THE REQUEST
Please rewrite the rows from the line containing "The height and width of the screenshot is (108, 257)." through the end of the records, replacing "timestamp" with "time stamp" and leaving everything else unchanged.

[DATA ENTRIES start]

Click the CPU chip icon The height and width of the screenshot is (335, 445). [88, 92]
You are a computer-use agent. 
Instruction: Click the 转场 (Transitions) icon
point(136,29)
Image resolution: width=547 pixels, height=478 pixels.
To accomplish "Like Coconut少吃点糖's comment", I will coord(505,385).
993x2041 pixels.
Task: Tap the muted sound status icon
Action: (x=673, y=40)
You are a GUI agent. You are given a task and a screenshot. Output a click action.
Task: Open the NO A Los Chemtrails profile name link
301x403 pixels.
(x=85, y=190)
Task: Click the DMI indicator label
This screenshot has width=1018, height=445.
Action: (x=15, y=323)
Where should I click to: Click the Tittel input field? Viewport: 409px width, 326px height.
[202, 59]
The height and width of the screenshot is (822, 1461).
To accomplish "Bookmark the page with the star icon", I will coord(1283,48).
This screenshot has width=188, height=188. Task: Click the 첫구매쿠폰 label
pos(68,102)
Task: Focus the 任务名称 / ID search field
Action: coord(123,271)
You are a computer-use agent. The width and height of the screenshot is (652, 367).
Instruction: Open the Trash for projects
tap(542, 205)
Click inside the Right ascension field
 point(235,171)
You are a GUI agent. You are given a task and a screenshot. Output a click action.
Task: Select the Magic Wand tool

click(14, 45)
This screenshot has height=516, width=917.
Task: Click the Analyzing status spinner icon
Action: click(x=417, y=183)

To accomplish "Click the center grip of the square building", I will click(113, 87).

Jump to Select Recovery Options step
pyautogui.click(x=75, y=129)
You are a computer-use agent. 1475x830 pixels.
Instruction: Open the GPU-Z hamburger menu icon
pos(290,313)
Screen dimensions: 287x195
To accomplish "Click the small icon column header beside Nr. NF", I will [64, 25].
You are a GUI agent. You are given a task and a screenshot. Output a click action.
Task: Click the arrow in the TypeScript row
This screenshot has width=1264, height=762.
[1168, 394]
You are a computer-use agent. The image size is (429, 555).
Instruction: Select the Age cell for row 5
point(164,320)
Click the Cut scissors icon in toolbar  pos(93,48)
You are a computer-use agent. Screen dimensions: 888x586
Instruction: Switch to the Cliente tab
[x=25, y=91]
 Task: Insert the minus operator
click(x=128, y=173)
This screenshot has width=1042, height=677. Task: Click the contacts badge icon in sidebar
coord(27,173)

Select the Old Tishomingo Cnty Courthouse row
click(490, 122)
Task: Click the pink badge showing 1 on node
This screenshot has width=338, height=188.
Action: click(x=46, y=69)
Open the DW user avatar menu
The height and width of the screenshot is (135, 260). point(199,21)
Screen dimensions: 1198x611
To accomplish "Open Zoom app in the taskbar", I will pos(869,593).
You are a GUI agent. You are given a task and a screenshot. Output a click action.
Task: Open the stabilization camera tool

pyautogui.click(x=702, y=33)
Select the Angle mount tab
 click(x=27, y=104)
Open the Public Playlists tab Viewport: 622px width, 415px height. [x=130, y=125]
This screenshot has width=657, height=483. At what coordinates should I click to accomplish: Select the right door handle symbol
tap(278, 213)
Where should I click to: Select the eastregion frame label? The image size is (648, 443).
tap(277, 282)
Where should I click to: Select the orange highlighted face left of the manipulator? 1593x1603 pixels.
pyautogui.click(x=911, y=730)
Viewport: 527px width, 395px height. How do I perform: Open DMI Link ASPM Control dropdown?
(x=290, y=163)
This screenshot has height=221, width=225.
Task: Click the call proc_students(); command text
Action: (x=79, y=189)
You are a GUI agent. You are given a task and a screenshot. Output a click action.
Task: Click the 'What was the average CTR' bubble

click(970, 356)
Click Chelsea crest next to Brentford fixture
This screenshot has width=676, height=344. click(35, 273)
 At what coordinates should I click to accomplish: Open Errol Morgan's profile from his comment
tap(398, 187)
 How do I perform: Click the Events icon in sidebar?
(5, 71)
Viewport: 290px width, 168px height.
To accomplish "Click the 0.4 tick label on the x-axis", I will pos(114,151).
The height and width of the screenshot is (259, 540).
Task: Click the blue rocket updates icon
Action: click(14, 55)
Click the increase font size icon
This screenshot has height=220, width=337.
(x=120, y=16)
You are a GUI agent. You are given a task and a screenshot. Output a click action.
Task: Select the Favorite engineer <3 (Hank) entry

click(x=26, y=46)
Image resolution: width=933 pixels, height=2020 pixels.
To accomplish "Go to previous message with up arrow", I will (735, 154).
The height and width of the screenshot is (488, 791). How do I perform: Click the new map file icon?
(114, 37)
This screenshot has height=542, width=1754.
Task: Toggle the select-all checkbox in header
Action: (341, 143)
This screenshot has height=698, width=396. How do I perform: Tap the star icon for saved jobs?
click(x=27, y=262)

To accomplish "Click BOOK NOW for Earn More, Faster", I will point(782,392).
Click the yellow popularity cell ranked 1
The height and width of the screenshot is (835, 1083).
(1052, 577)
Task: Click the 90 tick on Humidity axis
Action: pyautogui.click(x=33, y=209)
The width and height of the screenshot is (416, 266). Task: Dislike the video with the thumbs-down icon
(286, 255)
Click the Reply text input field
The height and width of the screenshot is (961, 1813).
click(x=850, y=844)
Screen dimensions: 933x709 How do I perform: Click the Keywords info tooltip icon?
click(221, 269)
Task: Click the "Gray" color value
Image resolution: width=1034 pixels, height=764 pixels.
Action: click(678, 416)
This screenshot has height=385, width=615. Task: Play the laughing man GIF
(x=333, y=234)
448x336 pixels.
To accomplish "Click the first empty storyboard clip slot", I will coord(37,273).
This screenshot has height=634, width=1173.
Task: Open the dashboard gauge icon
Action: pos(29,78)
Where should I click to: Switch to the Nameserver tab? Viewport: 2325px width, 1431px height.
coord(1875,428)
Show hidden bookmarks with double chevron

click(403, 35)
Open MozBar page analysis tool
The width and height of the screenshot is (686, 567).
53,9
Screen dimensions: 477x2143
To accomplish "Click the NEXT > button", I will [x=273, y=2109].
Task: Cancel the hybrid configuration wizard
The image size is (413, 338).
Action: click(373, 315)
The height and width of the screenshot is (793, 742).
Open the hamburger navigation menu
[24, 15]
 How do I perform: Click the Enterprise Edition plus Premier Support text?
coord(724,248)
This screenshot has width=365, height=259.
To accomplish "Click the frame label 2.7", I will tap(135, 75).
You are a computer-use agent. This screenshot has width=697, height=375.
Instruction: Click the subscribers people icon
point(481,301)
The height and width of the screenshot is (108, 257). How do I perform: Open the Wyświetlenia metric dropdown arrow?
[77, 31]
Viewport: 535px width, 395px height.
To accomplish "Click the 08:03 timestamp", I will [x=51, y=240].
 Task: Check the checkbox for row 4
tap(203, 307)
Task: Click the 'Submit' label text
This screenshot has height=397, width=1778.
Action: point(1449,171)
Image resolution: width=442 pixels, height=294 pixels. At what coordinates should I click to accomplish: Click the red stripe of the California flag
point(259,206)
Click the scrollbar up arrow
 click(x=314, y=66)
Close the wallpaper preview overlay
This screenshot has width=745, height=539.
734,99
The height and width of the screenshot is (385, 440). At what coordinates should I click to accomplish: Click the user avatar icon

[DATA ENTRIES end]

COMPLETE RESPONSE
The height and width of the screenshot is (108, 257). How do I perform: Open the Wyświetlenia metric dropdown arrow?
[77, 31]
Viewport: 535px width, 395px height.
To accomplish "Click the 08:03 time stamp", I will [x=51, y=240].
 Task: Check the checkbox for row 4
tap(203, 307)
Task: Click the 'Submit' label text
This screenshot has height=397, width=1778.
Action: point(1449,171)
Image resolution: width=442 pixels, height=294 pixels. At what coordinates should I click to accomplish: Click the red stripe of the California flag
point(259,206)
Click the scrollbar up arrow
 click(x=314, y=66)
Close the wallpaper preview overlay
This screenshot has width=745, height=539.
734,99
The height and width of the screenshot is (385, 440). At what coordinates should I click to accomplish: Click the user avatar icon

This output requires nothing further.